The laugh that welled up inside her felt hysterical. “Do you know much about San Ynez?”

“Just that it’s a small military dictatorship in South America.”

“You are a Texas Ranger. An elite police officer. You must know more than that.”

He drew his brows together. “It’s rumored to be a major drug-producing nation, but it’s still a poor country. All the money goes to the cartels, I suppose.”

“It is a place where men are killed for resisting the military police who force them to manufacture narcotics. Women are given as rewards to the soldiers for their brutality and schools are closed so that the children may work in the coca fields.
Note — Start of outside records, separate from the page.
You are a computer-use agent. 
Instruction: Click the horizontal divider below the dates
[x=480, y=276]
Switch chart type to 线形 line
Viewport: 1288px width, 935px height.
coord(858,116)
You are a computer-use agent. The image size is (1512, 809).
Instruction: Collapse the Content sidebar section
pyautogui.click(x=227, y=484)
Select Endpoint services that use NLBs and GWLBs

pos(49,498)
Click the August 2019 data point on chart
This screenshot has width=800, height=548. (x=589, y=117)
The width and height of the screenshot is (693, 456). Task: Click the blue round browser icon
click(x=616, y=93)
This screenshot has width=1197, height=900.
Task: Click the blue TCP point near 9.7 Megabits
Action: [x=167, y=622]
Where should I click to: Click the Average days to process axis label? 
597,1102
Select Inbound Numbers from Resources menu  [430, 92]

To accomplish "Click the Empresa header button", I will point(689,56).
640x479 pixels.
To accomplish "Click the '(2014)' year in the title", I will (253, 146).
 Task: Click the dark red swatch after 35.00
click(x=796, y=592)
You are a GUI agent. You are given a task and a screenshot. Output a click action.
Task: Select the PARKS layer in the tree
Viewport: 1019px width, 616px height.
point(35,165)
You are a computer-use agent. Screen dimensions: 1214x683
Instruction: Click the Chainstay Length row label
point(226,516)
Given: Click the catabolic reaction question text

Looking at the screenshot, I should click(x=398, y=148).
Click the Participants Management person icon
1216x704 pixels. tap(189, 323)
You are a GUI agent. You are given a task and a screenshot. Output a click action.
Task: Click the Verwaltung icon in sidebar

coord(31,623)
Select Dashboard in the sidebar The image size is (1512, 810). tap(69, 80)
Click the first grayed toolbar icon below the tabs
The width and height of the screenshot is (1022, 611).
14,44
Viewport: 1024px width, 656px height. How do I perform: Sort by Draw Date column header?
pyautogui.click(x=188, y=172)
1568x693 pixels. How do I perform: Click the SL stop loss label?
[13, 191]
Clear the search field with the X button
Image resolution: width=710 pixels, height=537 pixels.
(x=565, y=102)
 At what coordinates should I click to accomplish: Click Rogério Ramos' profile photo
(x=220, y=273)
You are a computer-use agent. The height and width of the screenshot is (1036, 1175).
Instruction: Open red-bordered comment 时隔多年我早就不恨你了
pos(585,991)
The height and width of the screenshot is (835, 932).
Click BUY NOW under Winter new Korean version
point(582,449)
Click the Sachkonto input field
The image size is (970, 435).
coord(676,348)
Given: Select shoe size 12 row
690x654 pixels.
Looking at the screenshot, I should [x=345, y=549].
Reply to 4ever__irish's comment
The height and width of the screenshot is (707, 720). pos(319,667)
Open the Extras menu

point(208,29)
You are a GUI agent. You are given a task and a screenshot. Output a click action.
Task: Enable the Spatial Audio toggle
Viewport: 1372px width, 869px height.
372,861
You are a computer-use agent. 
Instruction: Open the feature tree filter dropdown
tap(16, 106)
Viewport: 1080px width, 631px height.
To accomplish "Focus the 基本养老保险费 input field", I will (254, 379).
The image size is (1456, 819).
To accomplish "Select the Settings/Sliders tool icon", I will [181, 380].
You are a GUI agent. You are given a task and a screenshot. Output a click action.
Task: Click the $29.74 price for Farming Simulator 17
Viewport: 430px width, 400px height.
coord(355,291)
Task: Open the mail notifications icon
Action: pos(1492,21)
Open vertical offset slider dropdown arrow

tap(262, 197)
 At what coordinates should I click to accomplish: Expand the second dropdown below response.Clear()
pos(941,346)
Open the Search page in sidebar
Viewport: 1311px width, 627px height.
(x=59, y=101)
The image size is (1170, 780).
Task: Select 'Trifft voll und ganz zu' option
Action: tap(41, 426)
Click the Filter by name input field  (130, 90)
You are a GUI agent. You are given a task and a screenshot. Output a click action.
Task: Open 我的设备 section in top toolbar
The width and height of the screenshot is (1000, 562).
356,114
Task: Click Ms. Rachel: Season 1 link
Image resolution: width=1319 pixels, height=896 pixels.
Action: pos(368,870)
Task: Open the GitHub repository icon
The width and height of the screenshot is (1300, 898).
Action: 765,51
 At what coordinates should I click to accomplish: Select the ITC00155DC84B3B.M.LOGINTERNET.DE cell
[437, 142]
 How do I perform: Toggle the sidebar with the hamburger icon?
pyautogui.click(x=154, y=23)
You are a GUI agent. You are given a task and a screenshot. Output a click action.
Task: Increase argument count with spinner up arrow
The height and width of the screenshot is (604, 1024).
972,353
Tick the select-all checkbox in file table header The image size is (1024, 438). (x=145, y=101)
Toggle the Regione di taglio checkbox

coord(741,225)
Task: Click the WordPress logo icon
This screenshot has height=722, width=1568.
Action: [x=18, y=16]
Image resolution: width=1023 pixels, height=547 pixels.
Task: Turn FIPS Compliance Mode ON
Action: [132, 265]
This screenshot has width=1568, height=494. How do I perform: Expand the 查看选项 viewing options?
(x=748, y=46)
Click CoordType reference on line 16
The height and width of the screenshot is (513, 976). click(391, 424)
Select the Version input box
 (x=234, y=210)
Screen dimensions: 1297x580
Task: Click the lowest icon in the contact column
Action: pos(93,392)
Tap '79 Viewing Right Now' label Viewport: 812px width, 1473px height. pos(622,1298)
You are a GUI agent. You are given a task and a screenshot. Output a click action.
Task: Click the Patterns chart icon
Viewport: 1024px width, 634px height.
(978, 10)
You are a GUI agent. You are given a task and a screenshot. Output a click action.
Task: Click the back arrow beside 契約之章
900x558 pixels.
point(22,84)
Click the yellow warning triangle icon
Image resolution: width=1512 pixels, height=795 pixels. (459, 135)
Yet this is the place you want to help me go back to?” Her hand curved protectively over her abdomen. “The place you would have me raise my child?”

“I just assumed—”

“You assumed wrong! I escaped San Ynez at the risk of my own death to give my child—Eduardo’s child—the life it deserves. I will not go back.” Her vehemence surprised her. Until now, she had assumed she would have to return to San Ynez, with Eduardo gone.

Poor Eduardo, who would never see his child.

Now, even considering going back to her homeland, to the violence, the madness of drugs, the death, made her stomach roll. She’d come to America for her child; she would stay for her child. Somehow.

The ranger’s expression twisted as understanding set in. “You don’t have residency in the U.S.” Statement, not question.

“I am carrying the child of an American. That is all the residency I need.”

He shook his head slowly. “I’m no immigration lawyer, but I don’t think so. You’ll be deported.”

“Not if they can’t find me.” She angled her head, feeling superior now that she’d finally found an argument he couldn’t counter. He was the police, bound by his law. He would not help her. She just hoped he wouldn’t arrest her, either. “So, Ranger, do you still want to help me?”